The titular family in Pirinen’s play mother, father and their two teenage children are happy, very happy, and fond of telling it each other so. The most basic things give them pleasure; they want for nothing and are secure in each other’s love. They are enthusiastic, upbeat and unceasingly cheery. A state so rare, that its depiction on stage has a curious affect on the audience watching this play is an incredibly tense experience.
As the family have dinner and chat about their day, play a game of dice and discuss who will do the washing up, you find yourself nervously waiting for something to happen, something bad, something awful, to puncture this bubble of bliss. This unnerving quality underscores even the most banal and pleasant exchanges, you keep looking for cracks, for holes through which something rotten and poisonous could slip and contaminate their happy little world. A phone call, a birthday present, an unexpected announcement – everything becomes loaded with menace.

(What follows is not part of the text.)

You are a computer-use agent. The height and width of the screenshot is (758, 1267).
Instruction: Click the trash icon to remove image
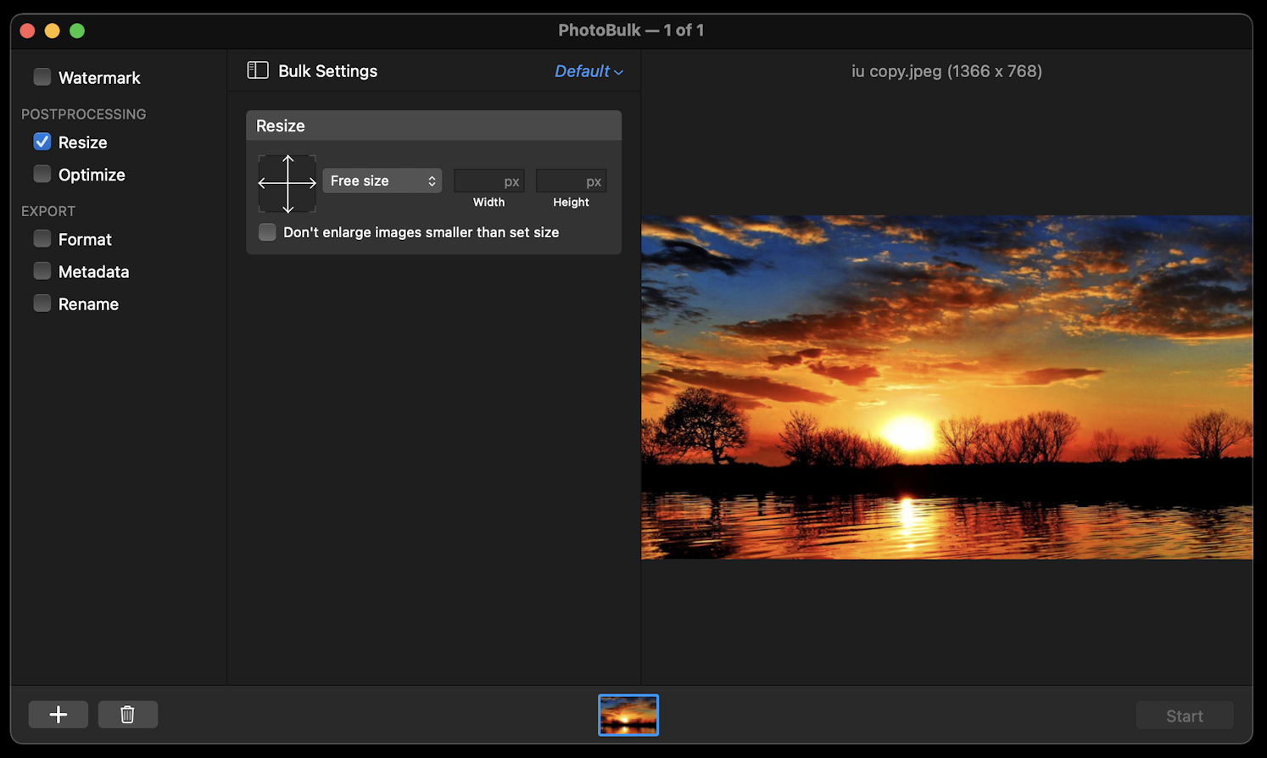pyautogui.click(x=127, y=714)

So while the play is obviously satirizing the way the world views Sweden, it has the additional effect of making you examine your own reactions to this portrait of contentment taken to extremes, and untainted by irony and cynicism.
The second play in the double bill, Natalia Vorozhibit’s The Khomenko Family Chronicles is rather different. In the first piece, the theatre’s bench seating had been arranged around the walls, so that the audience were included in all the Scandnavian sweetness; for Vorozhibit’s play the furniture has been removed and stacked at the back of the room, leaving the audience to sit on the few remaining benches or simply on the floor.
A wall at one end of the theatre is opened out to create a grim little hospital room. In this room, a child is lying on a metal bed attached to a chemotherapy drip. His parents come to visit him, bringing fruit juice and chicken soup. His mother, tottering on spike-heeled boots, is heavily pregnant, and his father swigs from a bottle of beer. After bickering a little, they use the visit to reminisce about how they first met and how their son, Lyosha, came to be conceived. Their stories include references to Chernobyl and September 11; these tragedies are twisted around, becoming mere background colour to their own personal narrative. They apparently make no connection to their son’s possibly terminal illness and the radioactive rain that fell on them, or the fact that a similarly bleak fate might await their unborn child.
All the performances are strong, but the one that made the greatest impact was Lewis Lempereur-Palmer as young Lyosha. His dreamlike concluding monologue, where he leaves his hospital bed and wanders amongst the audience, was the most striking moment in the play.
This is the shorter of the two pieces but neither play is very long and both are wrapped up in under an hour and fifteen minutes, complete with interval. Together they make a fascinating double bill – and a worthy addition to a season that has consistently delivered engaging and memorable work.